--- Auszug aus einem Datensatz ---
* * * * * * *

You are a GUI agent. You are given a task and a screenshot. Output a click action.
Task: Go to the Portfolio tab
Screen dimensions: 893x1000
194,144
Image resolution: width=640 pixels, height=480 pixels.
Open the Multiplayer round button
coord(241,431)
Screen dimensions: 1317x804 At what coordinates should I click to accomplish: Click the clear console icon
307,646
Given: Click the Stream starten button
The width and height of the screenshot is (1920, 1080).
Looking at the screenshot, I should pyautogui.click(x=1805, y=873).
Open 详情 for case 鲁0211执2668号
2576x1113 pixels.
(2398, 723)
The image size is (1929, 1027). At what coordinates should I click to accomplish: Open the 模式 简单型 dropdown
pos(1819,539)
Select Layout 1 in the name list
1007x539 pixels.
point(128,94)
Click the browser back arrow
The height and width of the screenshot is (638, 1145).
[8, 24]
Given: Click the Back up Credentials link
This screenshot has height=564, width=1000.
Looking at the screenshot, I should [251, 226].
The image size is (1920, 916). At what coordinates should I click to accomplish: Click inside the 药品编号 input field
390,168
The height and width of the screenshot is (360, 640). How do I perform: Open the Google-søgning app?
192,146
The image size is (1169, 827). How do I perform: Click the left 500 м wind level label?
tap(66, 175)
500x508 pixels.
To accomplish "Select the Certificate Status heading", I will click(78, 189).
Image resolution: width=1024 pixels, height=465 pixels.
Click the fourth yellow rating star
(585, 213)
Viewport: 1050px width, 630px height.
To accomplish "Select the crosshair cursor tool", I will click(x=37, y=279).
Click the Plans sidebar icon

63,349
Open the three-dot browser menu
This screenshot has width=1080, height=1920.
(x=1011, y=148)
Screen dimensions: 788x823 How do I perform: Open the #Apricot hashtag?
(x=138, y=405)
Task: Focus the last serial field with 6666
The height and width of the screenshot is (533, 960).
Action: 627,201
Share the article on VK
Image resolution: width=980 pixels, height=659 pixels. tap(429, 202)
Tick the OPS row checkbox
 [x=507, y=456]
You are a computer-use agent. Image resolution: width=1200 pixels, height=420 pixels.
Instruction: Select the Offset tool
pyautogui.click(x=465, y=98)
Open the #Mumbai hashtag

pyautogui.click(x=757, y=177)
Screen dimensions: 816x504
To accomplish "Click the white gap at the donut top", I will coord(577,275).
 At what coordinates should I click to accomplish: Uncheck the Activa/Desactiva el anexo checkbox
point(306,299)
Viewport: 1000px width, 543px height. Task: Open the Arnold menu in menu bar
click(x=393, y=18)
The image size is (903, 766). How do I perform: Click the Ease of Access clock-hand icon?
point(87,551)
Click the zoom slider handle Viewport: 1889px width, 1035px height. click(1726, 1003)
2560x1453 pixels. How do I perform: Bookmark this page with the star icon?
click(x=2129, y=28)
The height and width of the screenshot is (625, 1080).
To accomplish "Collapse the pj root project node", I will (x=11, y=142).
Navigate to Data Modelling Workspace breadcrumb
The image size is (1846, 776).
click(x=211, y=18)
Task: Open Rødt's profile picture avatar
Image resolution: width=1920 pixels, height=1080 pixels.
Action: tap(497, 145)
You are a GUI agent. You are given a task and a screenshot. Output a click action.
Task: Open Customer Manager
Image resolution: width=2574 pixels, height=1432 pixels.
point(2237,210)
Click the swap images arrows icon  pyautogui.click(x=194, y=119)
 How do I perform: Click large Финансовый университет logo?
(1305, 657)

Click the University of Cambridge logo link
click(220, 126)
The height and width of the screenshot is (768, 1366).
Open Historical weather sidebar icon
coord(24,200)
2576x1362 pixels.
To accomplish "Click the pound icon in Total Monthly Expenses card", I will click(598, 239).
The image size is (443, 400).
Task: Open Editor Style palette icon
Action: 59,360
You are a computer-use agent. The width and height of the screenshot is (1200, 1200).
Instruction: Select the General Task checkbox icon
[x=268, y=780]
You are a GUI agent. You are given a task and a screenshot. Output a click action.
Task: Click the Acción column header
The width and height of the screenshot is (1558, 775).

* * * * * * *

Schreiben Sie die Zeilen wortgetreu nieder. Beginnen Sie mit der Zeile, die „Image resolution: width=1024“ enthält, und hören Sie nach der Zeile mit „[x=507, y=456]“ auf.

--- Lösung ---
Image resolution: width=1024 pixels, height=465 pixels.
Click the fourth yellow rating star
(585, 213)
Viewport: 1050px width, 630px height.
To accomplish "Select the crosshair cursor tool", I will click(x=37, y=279).
Click the Plans sidebar icon

63,349
Open the three-dot browser menu
This screenshot has width=1080, height=1920.
(x=1011, y=148)
Screen dimensions: 788x823 How do I perform: Open the #Apricot hashtag?
(x=138, y=405)
Task: Focus the last serial field with 6666
The height and width of the screenshot is (533, 960).
Action: 627,201
Share the article on VK
Image resolution: width=980 pixels, height=659 pixels. tap(429, 202)
Tick the OPS row checkbox
 [x=507, y=456]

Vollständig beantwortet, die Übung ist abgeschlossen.